Una osteomielitis (infección de la médula ósea) es una enfermedad infecciosa del hueso.
Esta enfermedad comienza en la médula ósea y se va extendiendo de manera progresiva hacia otras partes del hueso, como el periostio, por ejemplo.
Los patógenos más comunes de la osteomielitis son las bacterias, motivo por el cual el tratamiento habitual son los antibióticos.
La bacteria más común responsable de una infección de la médula ósea es el Staphylococcus aureus.
Según cómo llegue el patógeno a la médula ósea, se diferencia entre una infección endógena y una infección exógena de la médula ósea.
La osteomielitis endógena (también denominada osteomielitis hematógena) se produce cuando el patógeno de un foco infeccioso externo (por ejemplo, una amigdalitis) se introduce en el hueso de la médula ósea a través de la sangre. Esto suele suceder principalmente en el caso de niños y jóvenes.
La osteomielitis exógena es consecuencia de accidentes (postraumáticos) o de operaciones quirúrgicas (postoperatorias).
En ella, el patógeno se introduce desde el exterior extendiéndose por el hueso.
Las personas con un sistema inmunitario debilitado y los enfermos de diabetes mellitus o arterioesclerosis.están especialmente expuestas a esta enfermedad
Los síntomas de una osteomielitis dependen de la clase de infección y de la edad del afectado.
En la mayoría de los casos se presentan síntomas generales como fiebre , sensación de estar enfermo, dolores y señales de infección que suelen estar limitadas a la zona afectada por la osteomielitis.
El diagnóstico de la infección de la médula ósea se realiza a través de la exploración física del paciente, análisis de sangre, cultivos de patógenos y exámenes por imágenes como radiografías, sonografías y cintigrafías del esqueleto.
En algunos casos de osteomielitis además del tratamiento con antibióticos es necesario eliminar quirúrgicamente el tejido muerto o infectado y, según las circunstancias, combinar con la técnica denominada espongioplastia.
Esta tecnica no es , nada mas y nada menos , que el implante de tejido del esqueleto sano en el hueso enfermo que contenga sus mismas funciones.

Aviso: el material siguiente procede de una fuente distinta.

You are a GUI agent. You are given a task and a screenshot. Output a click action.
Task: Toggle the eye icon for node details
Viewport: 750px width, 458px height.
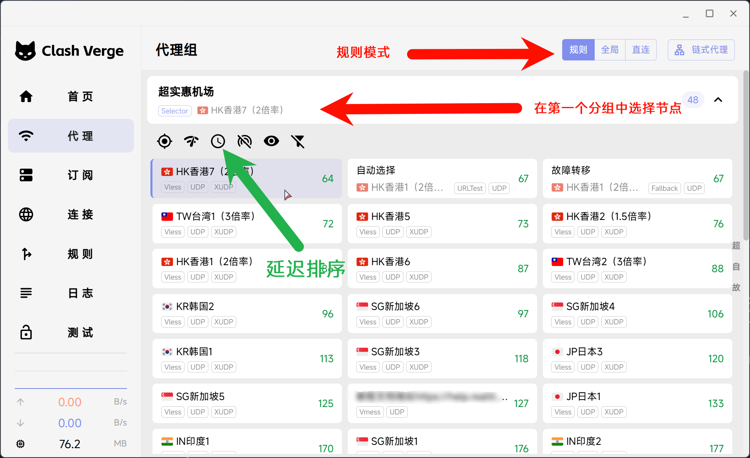[271, 141]
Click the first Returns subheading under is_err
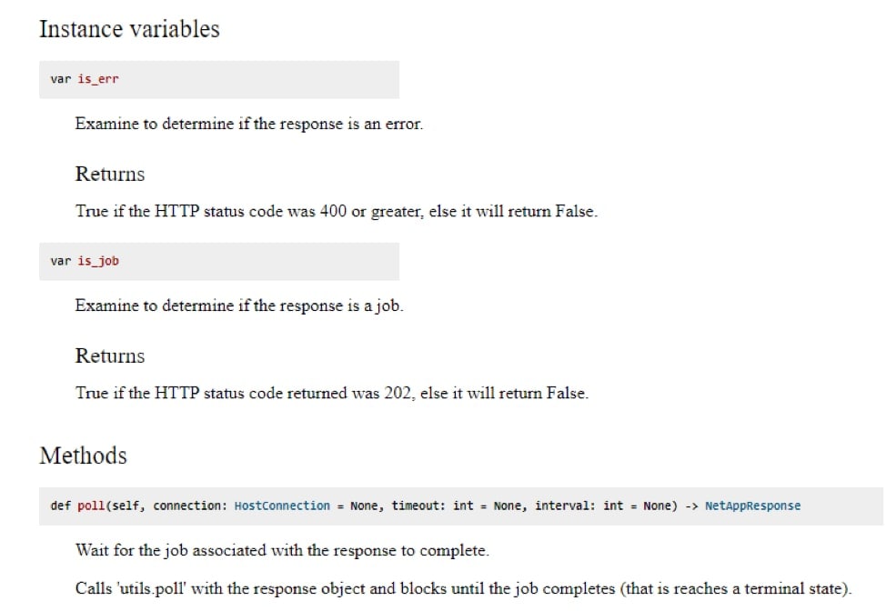Image resolution: width=886 pixels, height=611 pixels. click(x=110, y=174)
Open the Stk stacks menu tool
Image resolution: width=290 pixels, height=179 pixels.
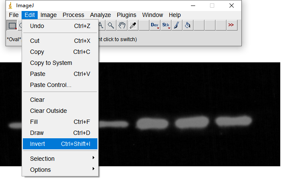(x=166, y=25)
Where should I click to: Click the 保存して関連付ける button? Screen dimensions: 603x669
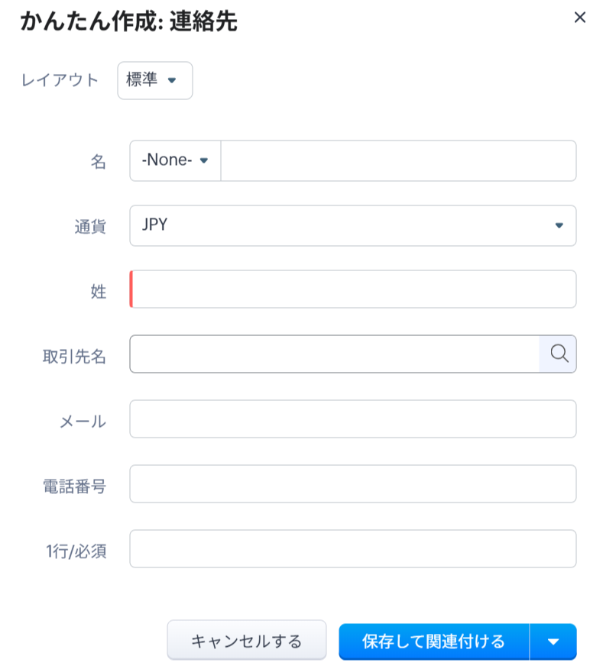pos(433,642)
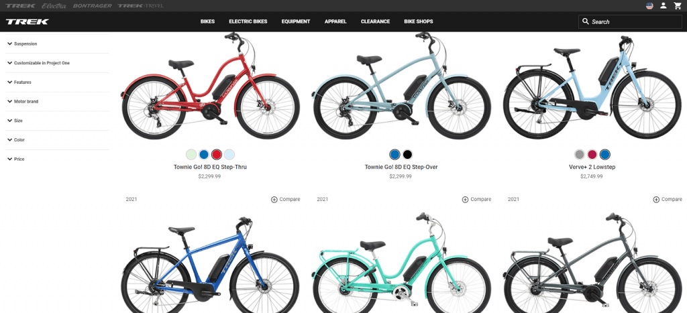687x313 pixels.
Task: Open Townie Go! 8D EQ Step-Thru link
Action: (x=210, y=168)
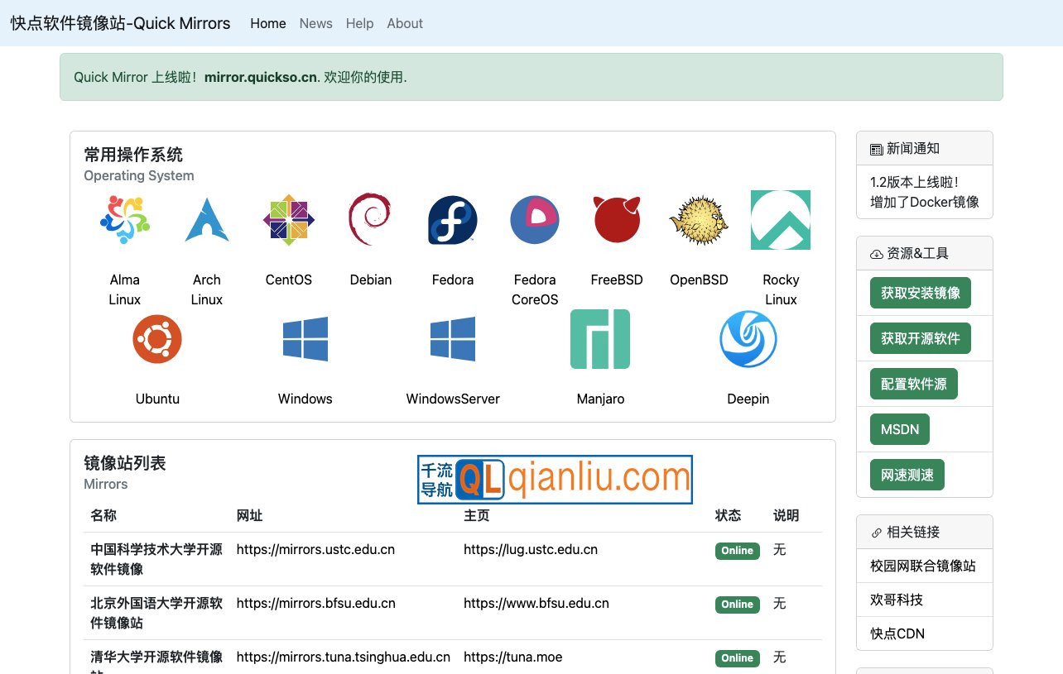
Task: Choose the Rocky Linux icon
Action: tap(781, 220)
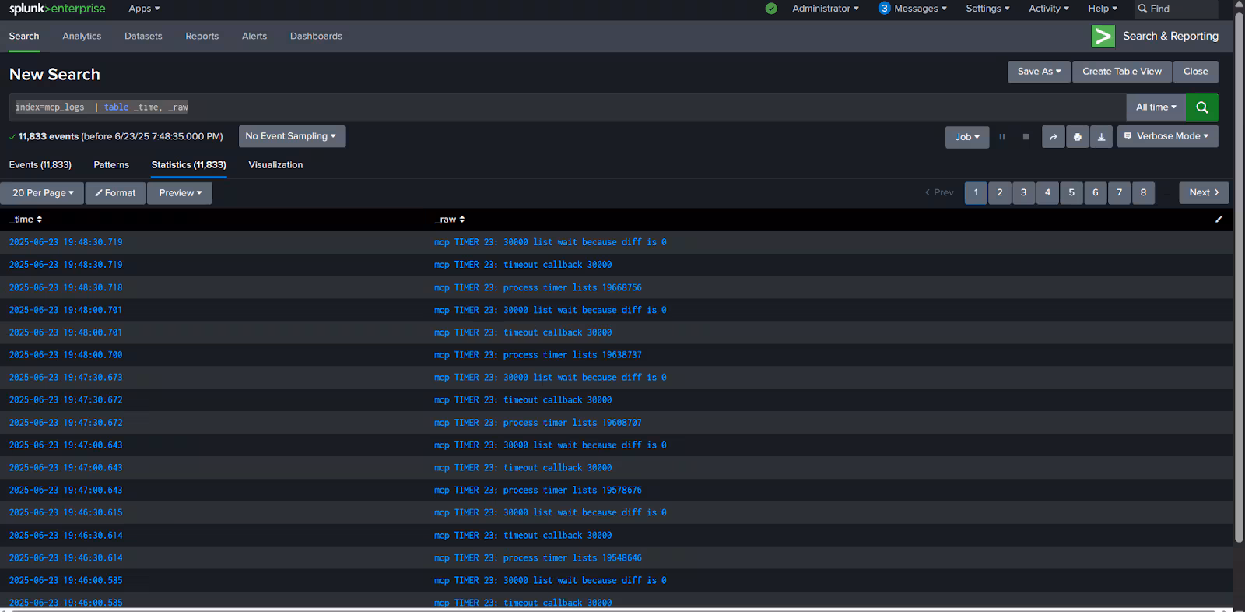Open the Search & Reporting app icon
Screen dimensions: 1245x612
click(1103, 36)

El pronóstico de una osteomielitis dependerá de cómo se ha producido la infección de la médula ósea y de su evolución.
Una infección de la médula ósea puede evolucionar a crónica o aguda.
La osteomielitis aguda puede sanar por completo si se trata adecuadamente aunque las complicaciones son frecuentes.
La osteomielitis crónica muestra una evolución cambiante durante años y es difícil de tratar.